-- TASK INPUTS --
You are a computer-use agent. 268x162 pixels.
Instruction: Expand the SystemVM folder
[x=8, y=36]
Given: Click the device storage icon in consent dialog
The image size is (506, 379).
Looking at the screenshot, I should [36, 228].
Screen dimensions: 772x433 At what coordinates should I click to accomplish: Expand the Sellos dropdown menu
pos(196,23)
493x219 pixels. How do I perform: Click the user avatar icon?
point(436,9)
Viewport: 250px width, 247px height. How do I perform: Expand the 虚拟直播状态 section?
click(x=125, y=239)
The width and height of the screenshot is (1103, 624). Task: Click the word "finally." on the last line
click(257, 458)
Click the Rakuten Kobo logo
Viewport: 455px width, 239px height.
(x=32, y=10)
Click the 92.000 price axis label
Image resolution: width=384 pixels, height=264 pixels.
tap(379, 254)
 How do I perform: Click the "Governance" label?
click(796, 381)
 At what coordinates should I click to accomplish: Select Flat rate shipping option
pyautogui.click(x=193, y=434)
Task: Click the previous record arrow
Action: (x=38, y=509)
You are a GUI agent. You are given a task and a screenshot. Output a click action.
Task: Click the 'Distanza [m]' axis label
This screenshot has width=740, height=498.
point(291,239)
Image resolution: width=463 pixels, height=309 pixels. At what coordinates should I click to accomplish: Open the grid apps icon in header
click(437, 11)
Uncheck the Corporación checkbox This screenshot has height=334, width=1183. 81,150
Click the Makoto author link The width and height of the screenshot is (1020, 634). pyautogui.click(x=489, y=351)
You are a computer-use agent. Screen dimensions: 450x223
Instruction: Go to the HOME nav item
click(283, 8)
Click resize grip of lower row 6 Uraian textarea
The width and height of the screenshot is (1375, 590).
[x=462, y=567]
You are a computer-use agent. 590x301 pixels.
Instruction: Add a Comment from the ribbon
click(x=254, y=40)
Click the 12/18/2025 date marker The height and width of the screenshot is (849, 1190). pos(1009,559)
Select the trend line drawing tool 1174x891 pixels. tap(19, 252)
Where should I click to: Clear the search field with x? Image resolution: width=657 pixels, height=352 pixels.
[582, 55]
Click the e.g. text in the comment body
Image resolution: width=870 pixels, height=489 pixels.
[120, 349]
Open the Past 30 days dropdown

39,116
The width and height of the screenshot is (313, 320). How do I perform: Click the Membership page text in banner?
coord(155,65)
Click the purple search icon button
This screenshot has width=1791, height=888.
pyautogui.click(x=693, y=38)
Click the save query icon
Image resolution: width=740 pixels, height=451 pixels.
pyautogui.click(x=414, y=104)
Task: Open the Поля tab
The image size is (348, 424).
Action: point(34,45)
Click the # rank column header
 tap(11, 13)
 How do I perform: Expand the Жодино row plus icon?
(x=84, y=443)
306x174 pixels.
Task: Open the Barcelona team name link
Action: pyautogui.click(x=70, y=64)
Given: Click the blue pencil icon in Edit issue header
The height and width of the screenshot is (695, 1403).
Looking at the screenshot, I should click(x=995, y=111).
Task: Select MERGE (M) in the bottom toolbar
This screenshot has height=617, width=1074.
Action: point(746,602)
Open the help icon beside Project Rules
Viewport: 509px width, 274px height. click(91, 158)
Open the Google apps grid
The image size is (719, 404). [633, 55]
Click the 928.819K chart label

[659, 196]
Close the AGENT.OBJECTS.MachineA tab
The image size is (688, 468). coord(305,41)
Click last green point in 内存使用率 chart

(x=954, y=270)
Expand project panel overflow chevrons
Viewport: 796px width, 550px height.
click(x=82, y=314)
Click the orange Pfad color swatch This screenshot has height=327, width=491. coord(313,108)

-- WHAT YOU HAVE TO DO --
An exact transcription of the entries is needed, complete to the final line.

-- SOLVED PROBLEM --
You are a computer-use agent. 268x162 pixels.
Instruction: Expand the SystemVM folder
[x=8, y=36]
Given: Click the device storage icon in consent dialog
The image size is (506, 379).
Looking at the screenshot, I should [36, 228].
Screen dimensions: 772x433 At what coordinates should I click to accomplish: Expand the Sellos dropdown menu
pos(196,23)
493x219 pixels. How do I perform: Click the user avatar icon?
point(436,9)
Viewport: 250px width, 247px height. How do I perform: Expand the 虚拟直播状态 section?
click(x=125, y=239)
The width and height of the screenshot is (1103, 624). Task: Click the word "finally." on the last line
click(257, 458)
Click the Rakuten Kobo logo
Viewport: 455px width, 239px height.
(x=32, y=10)
Click the 92.000 price axis label
Image resolution: width=384 pixels, height=264 pixels.
tap(379, 254)
 How do I perform: Click the "Governance" label?
click(796, 381)
 At what coordinates should I click to accomplish: Select Flat rate shipping option
pyautogui.click(x=193, y=434)
Task: Click the previous record arrow
Action: (x=38, y=509)
You are a GUI agent. You are given a task and a screenshot. Output a click action.
Task: Click the 'Distanza [m]' axis label
This screenshot has width=740, height=498.
point(291,239)
Image resolution: width=463 pixels, height=309 pixels. At what coordinates should I click to accomplish: Open the grid apps icon in header
click(437, 11)
Uncheck the Corporación checkbox This screenshot has height=334, width=1183. 81,150
Click the Makoto author link The width and height of the screenshot is (1020, 634). pyautogui.click(x=489, y=351)
You are a computer-use agent. Screen dimensions: 450x223
Instruction: Go to the HOME nav item
click(283, 8)
Click resize grip of lower row 6 Uraian textarea
The width and height of the screenshot is (1375, 590).
[x=462, y=567]
You are a computer-use agent. 590x301 pixels.
Instruction: Add a Comment from the ribbon
click(x=254, y=40)
Click the 12/18/2025 date marker The height and width of the screenshot is (849, 1190). pos(1009,559)
Select the trend line drawing tool 1174x891 pixels. tap(19, 252)
Where should I click to: Clear the search field with x? Image resolution: width=657 pixels, height=352 pixels.
[582, 55]
Click the e.g. text in the comment body
Image resolution: width=870 pixels, height=489 pixels.
[120, 349]
Open the Past 30 days dropdown

39,116
The width and height of the screenshot is (313, 320). How do I perform: Click the Membership page text in banner?
coord(155,65)
Click the purple search icon button
This screenshot has width=1791, height=888.
pyautogui.click(x=693, y=38)
Click the save query icon
Image resolution: width=740 pixels, height=451 pixels.
pyautogui.click(x=414, y=104)
Task: Open the Поля tab
The image size is (348, 424).
Action: point(34,45)
Click the # rank column header
 tap(11, 13)
 How do I perform: Expand the Жодино row plus icon?
(x=84, y=443)
306x174 pixels.
Task: Open the Barcelona team name link
Action: pyautogui.click(x=70, y=64)
Given: Click the blue pencil icon in Edit issue header
The height and width of the screenshot is (695, 1403).
Looking at the screenshot, I should click(x=995, y=111).
Task: Select MERGE (M) in the bottom toolbar
This screenshot has height=617, width=1074.
Action: point(746,602)
Open the help icon beside Project Rules
Viewport: 509px width, 274px height. click(91, 158)
Open the Google apps grid
The image size is (719, 404). [633, 55]
Click the 928.819K chart label

[659, 196]
Close the AGENT.OBJECTS.MachineA tab
The image size is (688, 468). coord(305,41)
Click last green point in 内存使用率 chart

(x=954, y=270)
Expand project panel overflow chevrons
Viewport: 796px width, 550px height.
click(x=82, y=314)
Click the orange Pfad color swatch This screenshot has height=327, width=491. coord(313,108)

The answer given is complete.